All that scene I really love how the music deals with that very dramatic moment. All that work of Toby trying to find Angelica through the huge costume party where everybody is dancing, yet the music plays in a totally opposite way, really dramatic. That’s very impacting.
What musical influences did you use for that scene, what genres did you draw on?
This is very hard to answer because I’m not sure; I just do what I feel. If I may say, it could have a flavour of the Spanish classical maybe Manuel de Falla, the Spanish composer from the 19th century. It’s hard – I just do what my heart feels.
The scene at the farm. For a long time it was not going to be in the film, but it’s now back in. When did you find out that it was going back in the film?

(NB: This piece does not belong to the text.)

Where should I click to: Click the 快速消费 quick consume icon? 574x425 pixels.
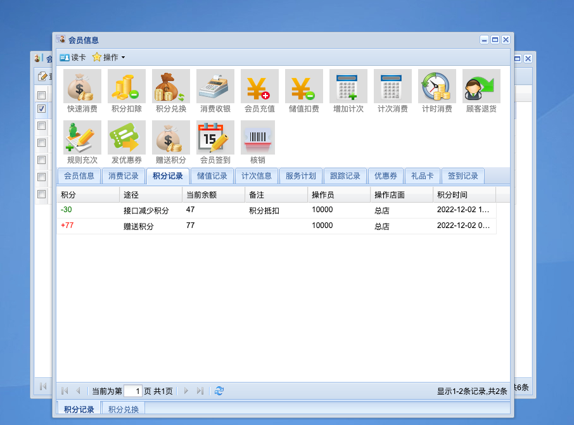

We were actually doing the orchestral recording in Bratislava. Terry came out one day with the idea of putting that scene back in the movie. It was in at the beginning actually. Then it wasn’t, and when we were recording, he said, I’m gonna put this back in the movie. Then we had to do some more music for that sequence.
Were you able to able to record more score in Bratislava?
We didn’t have time to do the whole thing, but we did enough. Terry and I had talked about what could be in there, then I recorded some more stuff and I think we came out pretty well with a score for that one.
Which scene most resonates with you?
Yes, there is one scene… near the end when Toby looks up to the sky, and there is thunder and lightning. I was impressed how it was shot, and the face of Adam, it is amazing.
What have you found most rewarding about working on this picture?
To me, the best part of all this was meeting with Terry and sharing my creativity with his. That was amazing. I remember every day we met, making the score, we had such a great time inventing and imagining mixing things together, like this instrument with the others. I really enjoy working closely with Terry. It’s amazing. He’s really enthusiastic, and I feel that way too. I feel really, really involved with what I’m doing, always, and finding someone like him, it’s great because we were on the same page all the time. His ideas and my ideas – they really meld well together. We enjoyed that a lot.
And to what extent does Terry resemble Cervantes’s character Don Quixote?
It’s inspired him for years. Terry is a real believer in a cause. I really think he is the real Don Quixote. He loves this project as Don Quixote loves Dulcinea. He took care of it all the time until he actually made it. Terry has been fighting against everything to get this movie done. I feel really lucky, very proud. This is an amazing experience and opportunity – to be with him in a movie like this.